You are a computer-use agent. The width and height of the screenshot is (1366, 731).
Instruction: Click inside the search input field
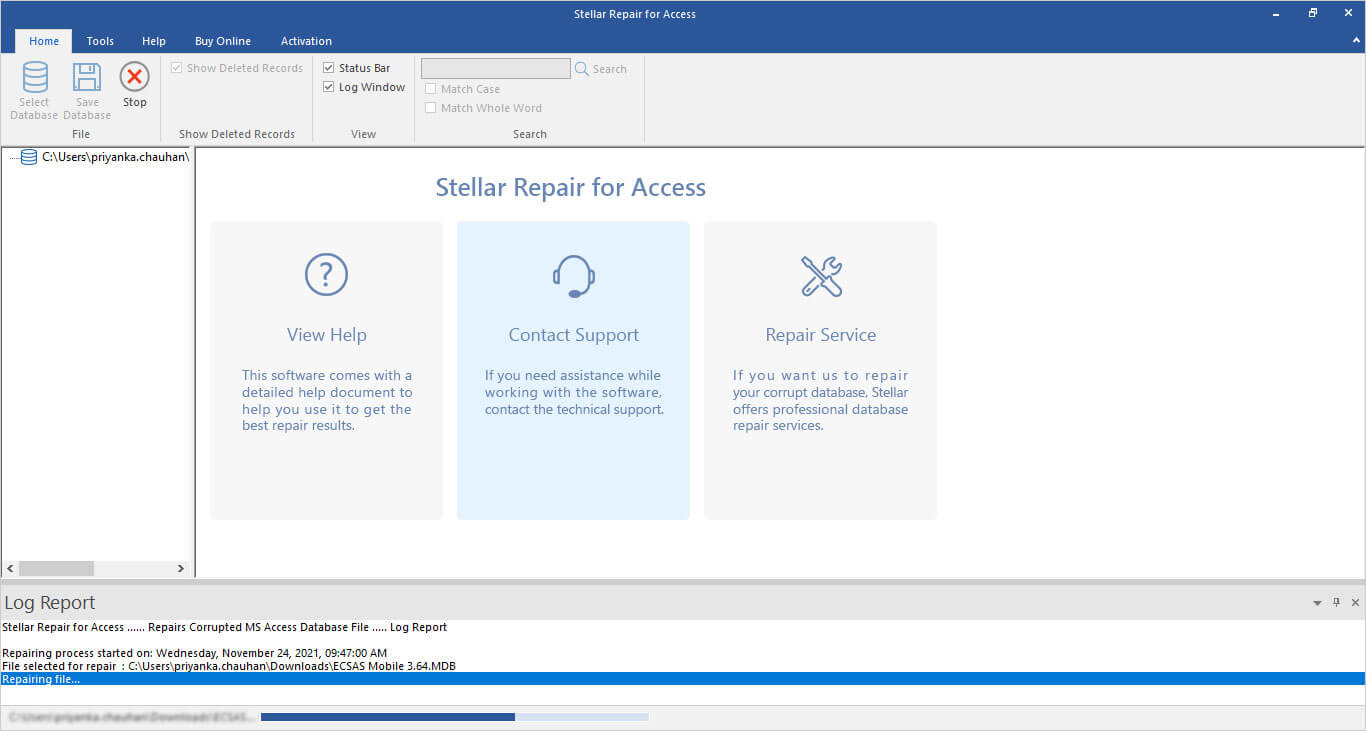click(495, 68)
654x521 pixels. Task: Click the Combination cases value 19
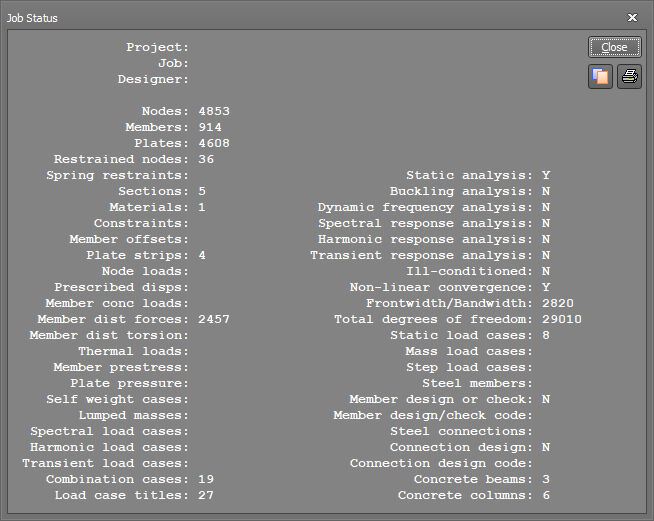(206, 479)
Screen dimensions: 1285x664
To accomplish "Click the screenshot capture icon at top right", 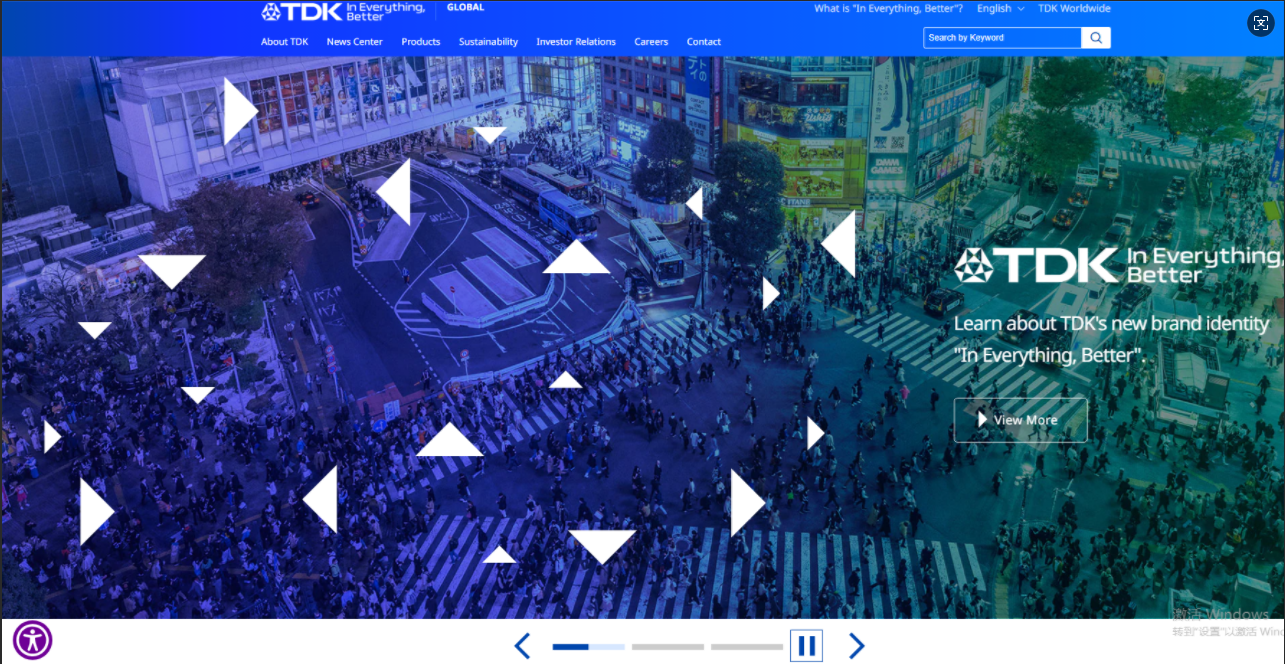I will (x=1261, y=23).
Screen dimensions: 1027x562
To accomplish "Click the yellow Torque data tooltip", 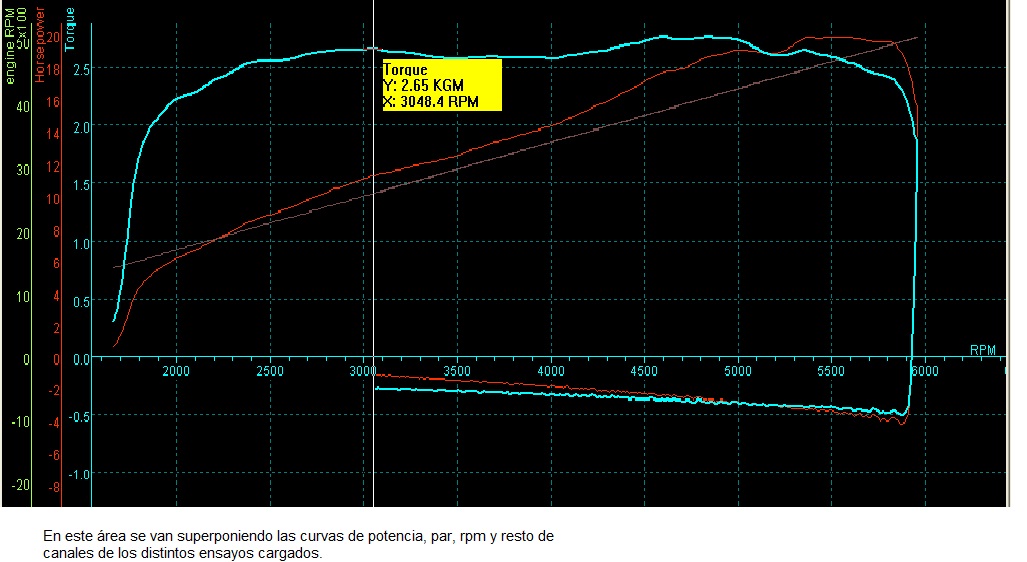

- _Exercise objective_
Answer with a number only: how many lines above have the word "dimensions"?

- _Answer space_
2